(Work to be completed):
Copy every record word for word. Pictures are not part of the copy.

§

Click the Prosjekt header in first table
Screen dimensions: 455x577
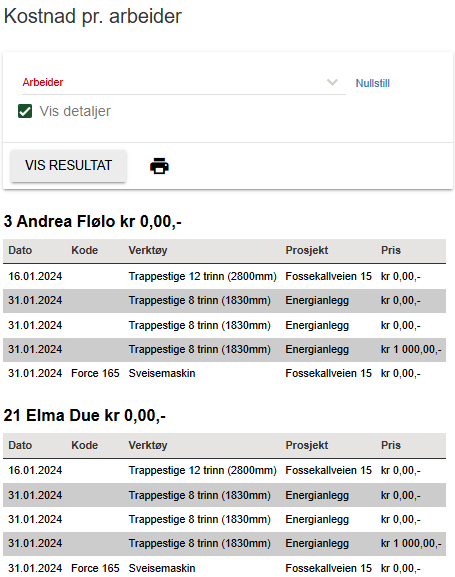click(x=307, y=250)
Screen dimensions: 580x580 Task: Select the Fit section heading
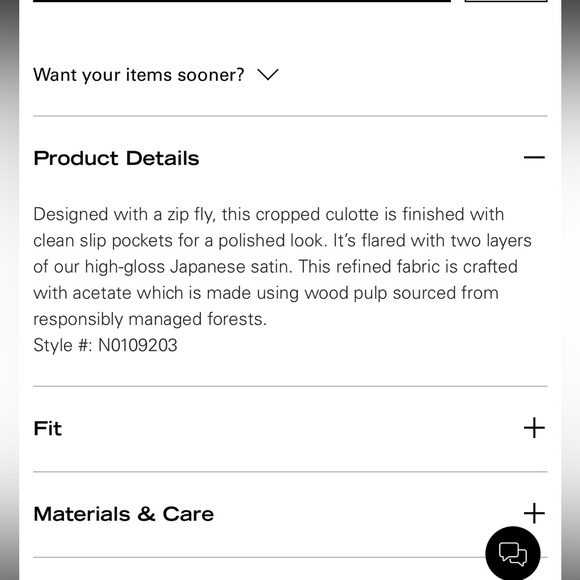(x=48, y=428)
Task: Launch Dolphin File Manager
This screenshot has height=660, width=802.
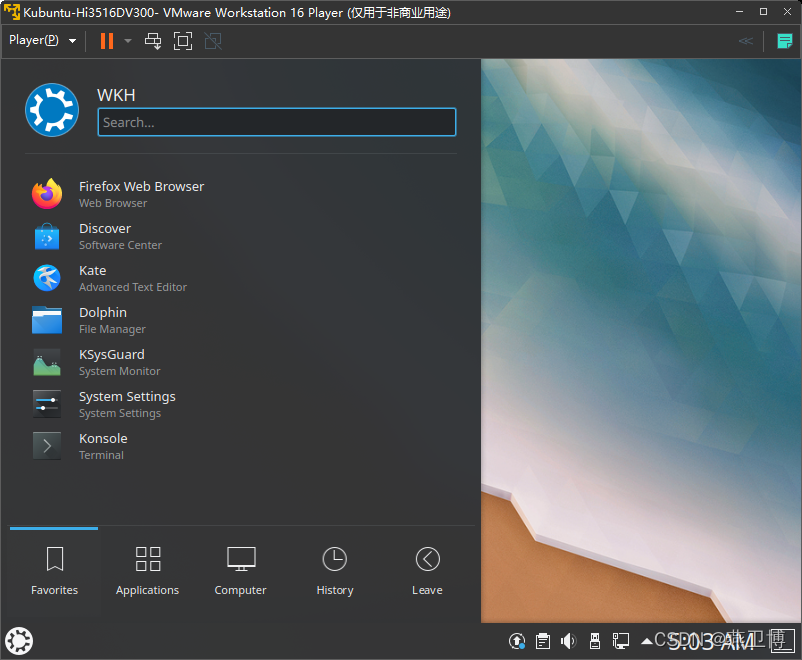Action: (x=112, y=320)
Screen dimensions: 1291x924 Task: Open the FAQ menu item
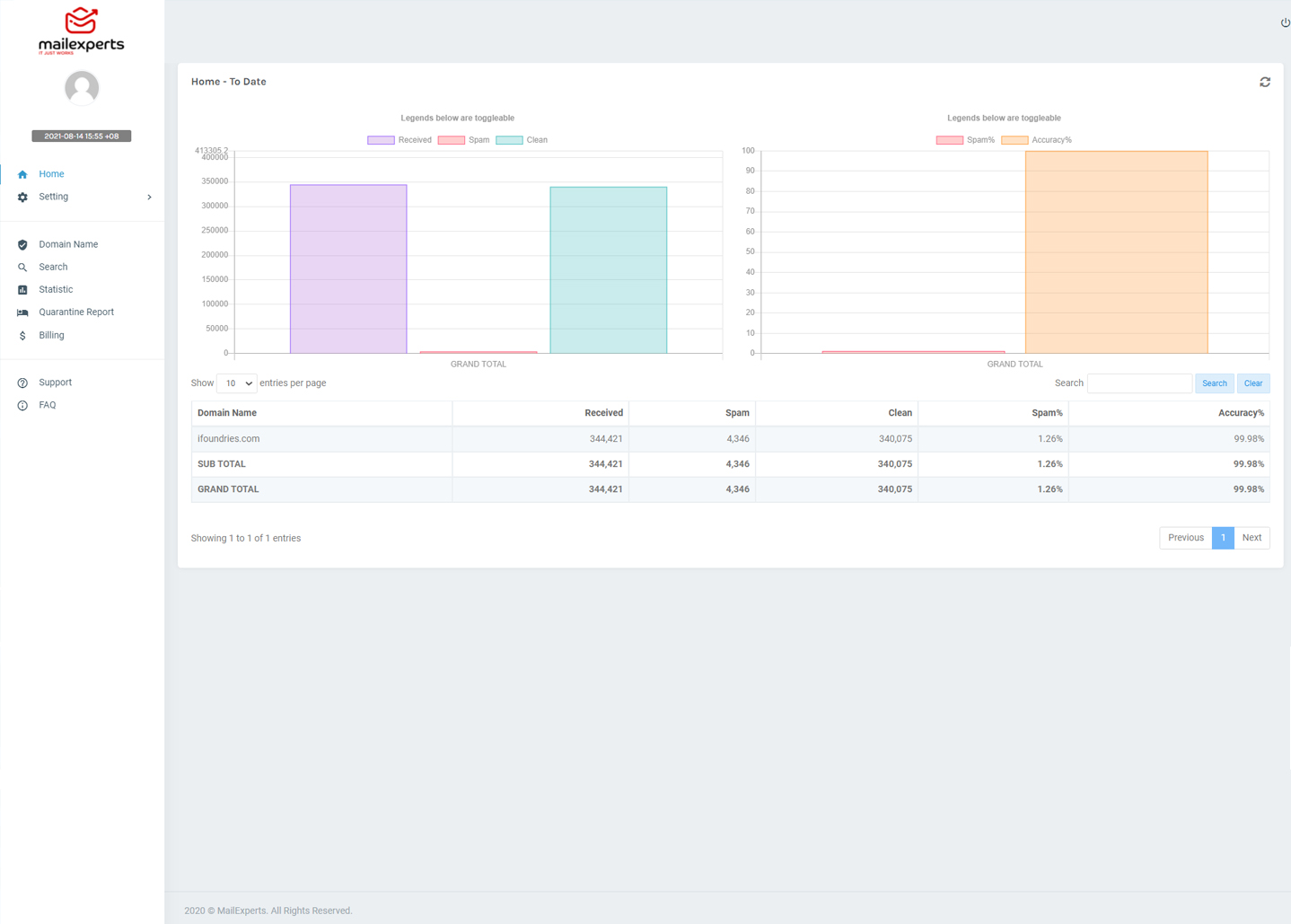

§

(Exercise answer):
Click the Prosjekt header in first table
Screen dimensions: 455x577
click(x=307, y=250)
Screen dimensions: 580x580 Task: Select the Fit section heading
(x=48, y=428)
Task: Launch Dolphin File Manager
This screenshot has height=660, width=802.
Action: (x=112, y=320)
Screen dimensions: 1291x924 Task: Open the FAQ menu item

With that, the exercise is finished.